Pitfall 3: Confusing Intervals with Events
❌ Wrong assumption:
Intervals have a single timestamp field
✅ Correct understanding:
Intervals always have start_time AND end_time (two timestamps)
Events have a single timestamp
Why: Different dataset types have different temporal structures.
Pitfall 4: Confusing Intervals with Resources
❌ Wrong assumption:
Intervals track state changes over time
✅ Correct understanding:
Intervals = immutable completed activities
Resources = mutable state tracking
Why: Once an interval ends, it never changes. Resources receive updates and track evolving state.
Duration Unit Reference
Common duration conversions:
make_col dur_ms:duration / 1ms # Milliseconds
make_col dur_sec:duration / 1s # Seconds
make_col dur_min:duration / 1m # Minutes
make_col dur_hr:duration / 1h # Hours
You can also combine units:
make_col dur_mins:duration / 1m
| filter dur_mins > 30 # Over 30 minutes
Best Practices
- Convert duration for human readability
- Use percentiles not averages for duration analysis
- Separate make_col statements when referencing derived columns
- Choose appropriate time units (ms for fast operations, min/hr for long-running)

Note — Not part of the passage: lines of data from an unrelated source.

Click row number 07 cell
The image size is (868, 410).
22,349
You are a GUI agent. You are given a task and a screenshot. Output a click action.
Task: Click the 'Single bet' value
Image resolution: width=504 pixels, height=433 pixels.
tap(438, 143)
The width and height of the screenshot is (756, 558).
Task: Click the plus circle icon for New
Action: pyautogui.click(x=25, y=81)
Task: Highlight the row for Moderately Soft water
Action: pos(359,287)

- Filter by duration thresholds to focus on interesting cases
- Include count in aggregations to understand volume
- Sort by meaningful metrics (p95, p99) in addition to averages
- Use limit or topk to avoid overwhelming results
Related Skills
- filtering-event-datasets - For single-timestamp log data (Events)
- aggregating-event-datasets - For summarizing event data with statsby
- time-series-analysis - For trending intervals over time with timechart
- working-with-resources - For mutable state tracking (Resources)
Summary
Intervals represent time-bounded, immutable activities:
- Two timestamps: start_time and end_time
- Duration field: Automatically calculated
- Immutable: Once ended, never change
- Core operation: Convert duration using
/ 1ms,/ 1s,/ 1m,/ 1h - Analysis: Use percentiles (p50, p95, p99) for distribution understanding
Key distinction: Intervals are completed activities (happened once, done), not evolving state (Resources) or point-in-time occurrences (Events).
Last Updated: November 14, 2025 Version: 2.0 Tested With: Observe OPAL (OpenTelemetry Span dataset)